Lately, I’ve seen several agencies attempting to solve this problem with a “revolutionary”, “world-first”, “game-changing” way to do business: fast-food PR that allows clients to purchase various PR services at the click of a button, usually directly from their site.

Want a press release sent to journalists? Just click a button, put in your credit card details, and you’re done! What a genius solution, in this economy! (I hope you can hear my sarcasm coming through loud and clear).

Here’s the problem: this drive-through style of media coverage puts absolutely no qualifiers around the agency’s right to decline based on the quality or ethics of the client’s business. These agencies are setting themselves up to automatically say yes to every single client that comes their way.

By saying yes to every project, opportunity, or partnership that comes their way, fast-food PR models are doing far more harm than good.

The ability to say no is everything. By declining to work with clients whose values or practices do not align with their own, agencies uphold their integrity and maintain their reputation. While it may seem counterintuitive to turn down business, it is essential for long-term success.

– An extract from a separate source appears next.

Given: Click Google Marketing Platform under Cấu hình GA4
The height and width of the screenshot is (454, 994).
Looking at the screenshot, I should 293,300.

Being selective about the deals you make is an important muscle that all successful agencies must learn to strengthen. By saying yes to everything, you remove that special something that makes you unique. By trying to become all things to all people, you’ll become a master of none.

Saying no isn’t just about maintaining integrity; it’s also about safeguarding future opportunities. Potential clients often evaluate an agency based on its client list and the work it produces. If an agency consistently produces subpar work, doesn’t get impressive results (because perhaps they said ‘yes’ to a bad fit or couldn’t meet unrealistic expectations) or aligns itself with questionable clients, it may deter potential clients from seeking their services and annoy the media or other stakeholders.

If you don’t say no to the wrong clients or projects, someone else will eventually say no to you. And it’s usually the clients or projects you should have declined in the first place that come back to haunt you (let’s be quick to learn this lesson!).

At our agency, we try our best to prioritise quality over quantity. We choose to work with clients whose values align with ours – which can sometimes mean declining clients who may offer attention but lack integrity or professionalism. We constantly prove that saying no to certain opportunities means we can say yes to something better, and it gives us the confidence to guarantee results.

And yes, I fully acknowledge that sales funnels are not what they were. Budgets are not what they were. Campaigns and retainers are not the length they once were. There’s a lot of uncertainty. It’s harder to get business across the line and it’s harder to get clients and keep them, full stop. But that should mean that you actually increase the quality and value: not stoop to the lowest level in improvident practices.

It’s only by saying no that we can say yes to something greater.